WORK ITEM —
The records follow. Transcribe only the lines from the line containing "Share screen with Compartir icon" through the end, both ends included, and leave out the pictures.

*** DATA FOR PROCESSING Section Begins ***

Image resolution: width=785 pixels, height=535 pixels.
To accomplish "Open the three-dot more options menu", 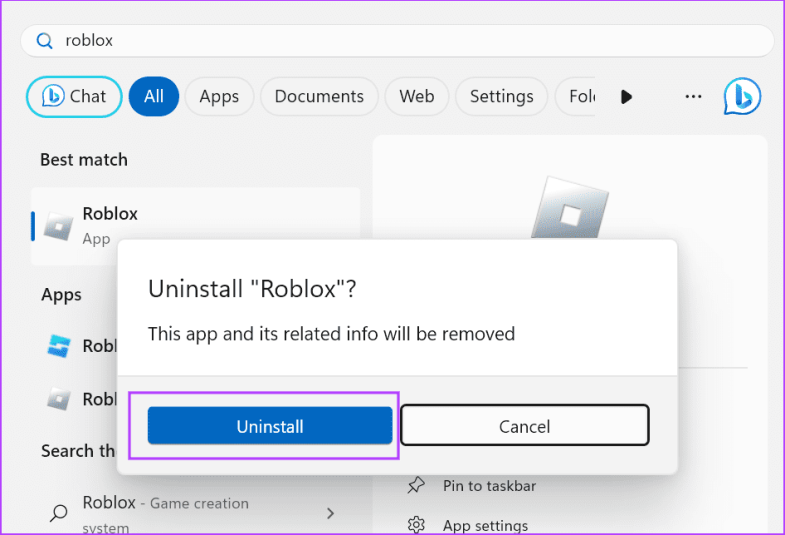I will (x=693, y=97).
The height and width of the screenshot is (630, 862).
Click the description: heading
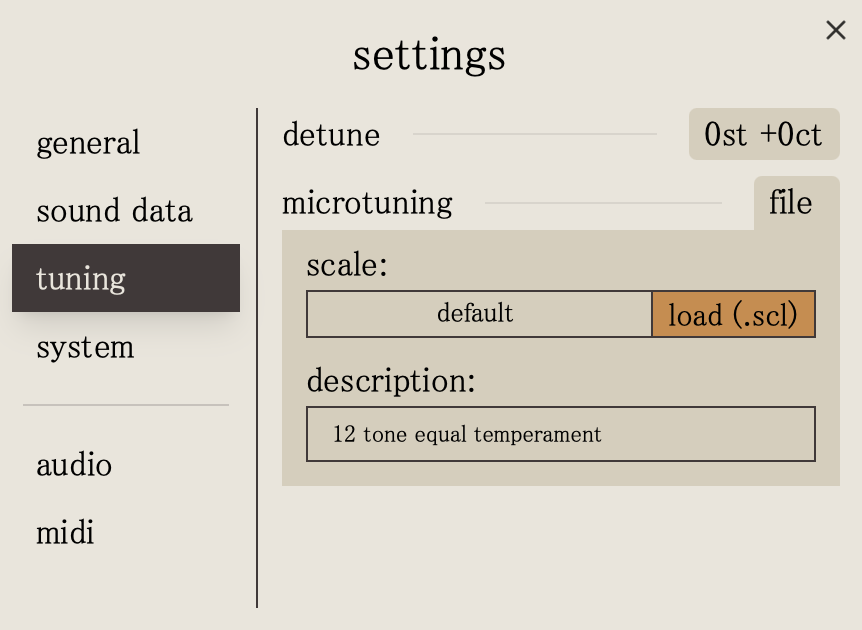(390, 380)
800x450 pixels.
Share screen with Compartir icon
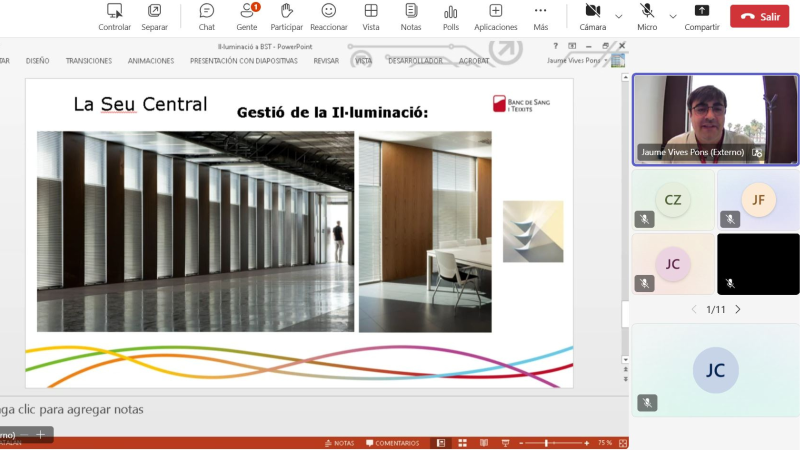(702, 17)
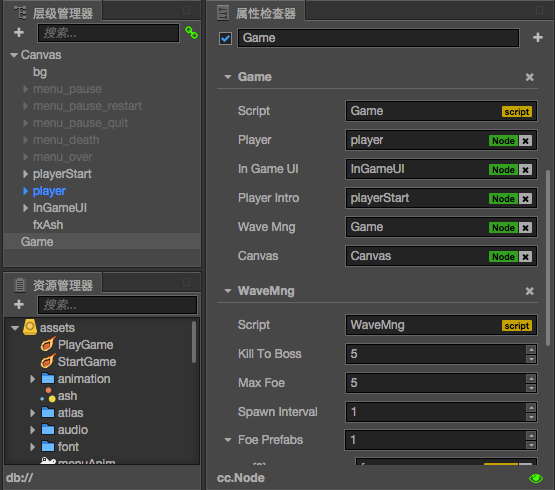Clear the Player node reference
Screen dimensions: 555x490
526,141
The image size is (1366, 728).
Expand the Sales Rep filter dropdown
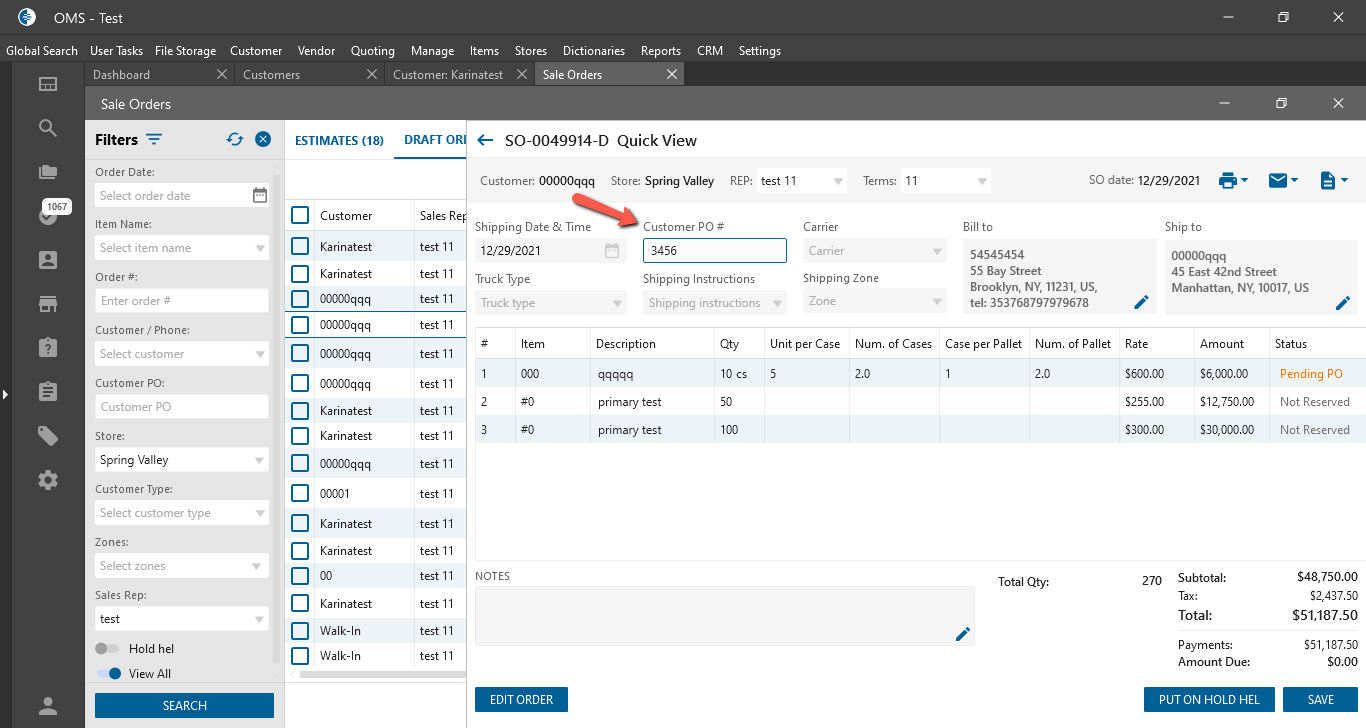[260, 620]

*** DATA FOR PROCESSING Section Ends ***

ANSWER AREA —
Share screen with Compartir icon
(702, 17)
Clear the Player node reference
Screen dimensions: 555x490
526,141
The image size is (1366, 728).
Expand the Sales Rep filter dropdown
[260, 620]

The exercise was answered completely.